DeepSeek's adoption of a hierarchy-free, flexible mechanism collaboration, recruitment standards that prioritize potential and curiosity over industry experience, and its widely respected open-source strategy are all related to this and amplify its potential.

Therefore, DeepSeek can adhere to a long-term strategic focus on "not doing applications, but focusing on large model research" at a time when the OpenAI route is prevalent. It can embrace a more efficient and open AI development path.

Part of the answer to why DeepSeek is successful lies therein.

03

"Greatness cannot be planned" also means that those contingencies and uniqueness should not be ignored.
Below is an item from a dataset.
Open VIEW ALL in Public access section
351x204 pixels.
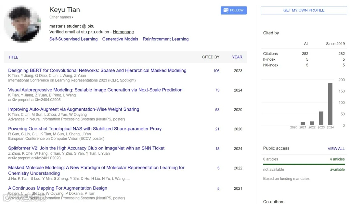tap(336, 149)
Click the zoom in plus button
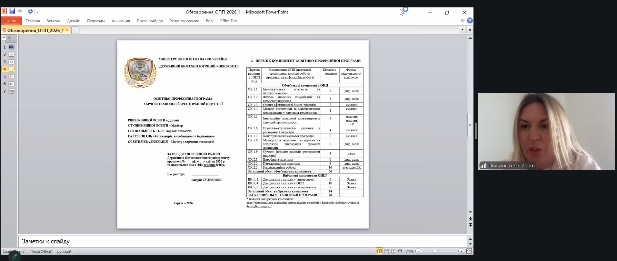617x261 pixels. point(461,251)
Industry expert Yang Kuan said: "When OpenAI is indulging in violently stacking materials, the DeepSeek team is playing 'computing power Tetris' – squeezing the value of each CUDA core to four decimal places. In terms of hardware utilization, Silicon Valley utilizes GPU group communication loss technology to achieve 30%-40%, while DeepSeek utilizes self-developed MoE + dynamic routing algorithms to achieve 78%. This is not a technological gap, but a generational crushing of engineering thinking."

This is inseparable from the MLA architectural innovation proposed by the DeepSeek team, which reduces video memory occupancy to 5%-13% of traditional methods. Behind this is the sudden inspiration of a young researcher.

He also mentioned that Liang Wenfeng injected quantitative trading thinking into AI training: risk hedging (constructing an "investment portfolio" with multimodal data), high-frequency parameter tuning (optimizing hyperparameters every 2 hours under the industry standard of 72 hours/time), and dynamic stop-loss (automatically terminating inefficient training branches). This set of "Wall Street alchemy" makes each training session of DeepSeek feel like a speedrun of the technology tree in "Civilization VI".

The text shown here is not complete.